Hi Ralph,
thank you very much for your answer and your example program.
On 05/23/16 17:45, Ralph Castain wrote:
I cannot replicate the problem - both scenarios work fine for me. I’m not
convinced your test code is correct, however, as you call Comm_free the
inter-communicator but didn’t call Comm_disconnect. Checkout the attached
for a correct code and see if it works for you.
I thought that I only need MPI_Comm_Disconnect, if I would have established a
connection with MPI_Comm_connect before. The man page for MPI_Comm_free states
"This operation marks the communicator object for deallocation.
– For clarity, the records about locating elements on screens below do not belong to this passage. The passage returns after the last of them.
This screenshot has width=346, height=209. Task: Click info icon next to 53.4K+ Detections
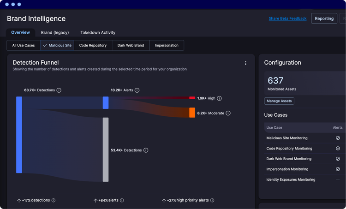click(146, 150)
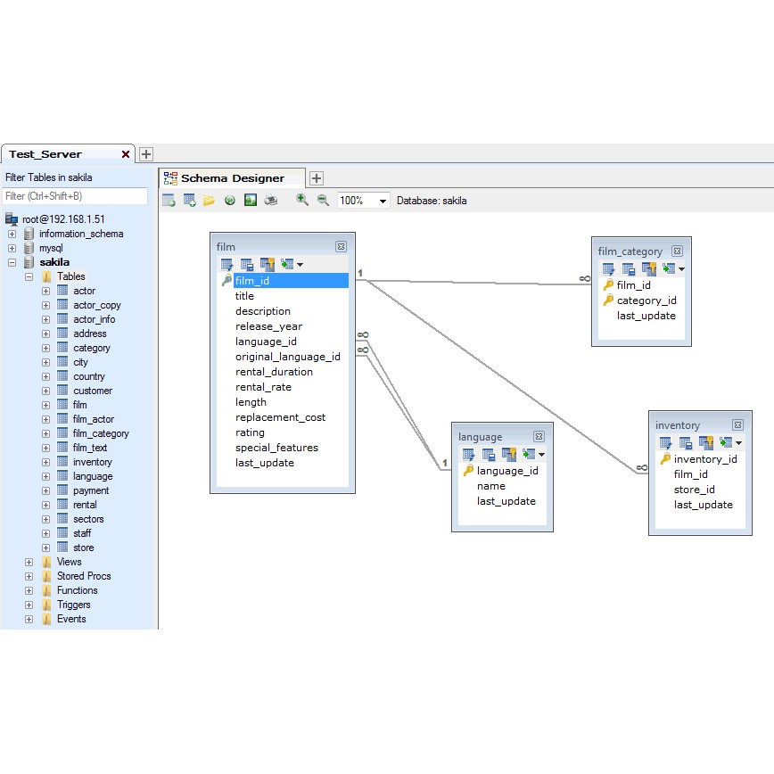
Task: Click the open folder toolbar icon
Action: 209,201
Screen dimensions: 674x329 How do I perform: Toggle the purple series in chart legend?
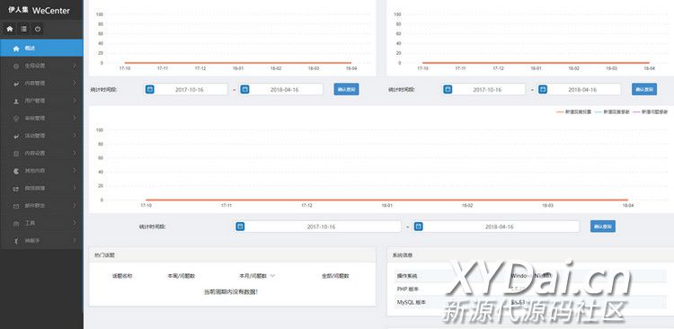point(651,111)
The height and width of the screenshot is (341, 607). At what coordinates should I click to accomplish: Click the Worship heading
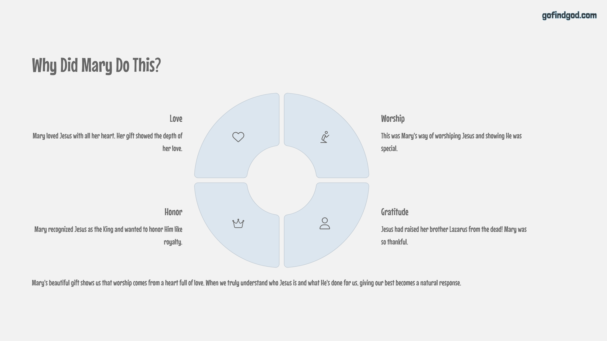(x=393, y=119)
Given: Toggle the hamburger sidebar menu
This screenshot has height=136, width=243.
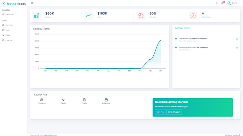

The
handle is set to MPI_COMM_NULL. Any pending operations that use this
communicator will complete normally; the object is actually deallocated only
if there are no other active references to it.".
The man page for MPI_Comm_disconnect states
"MPI_Comm_disconnect waits for all pending communication on comm to complete
internally, deallocates the communicator object, and sets the handle to
MPI_COMM_NULL. It is a collective operation.".
I don't see a difference for my spawned processes, because both functions will
"wait" until all pending operations have finished, before the object will be
destroyed. Nevertheless, perhaps my small example program worked all the years
by chance.
However, I don't understand, why my program works with
"mpiexec -np 1 --host loki,loki,loki,loki,loki spawn_master" and breaks with
"mpiexec -np 1 --host loki --slot-list 0:0-5,1:0-5 spawn_master". You are right,
my slot-list is equivalent to "-bind-to none". I could also have used
"mpiexec -np 1 --host loki --oversubscribe spawn_master" which works as well.
The program breaks with "There are not enough slots available in the system
to satisfy ...", if I only use "--host loki" or different host names,
without mentioning five host names, using "slot-list", or "oversubscribe",
Unfortunately "--host <host name>:<number of slots>" isn't available for
openmpi-1.10.3rc2 to specify the number of available slots.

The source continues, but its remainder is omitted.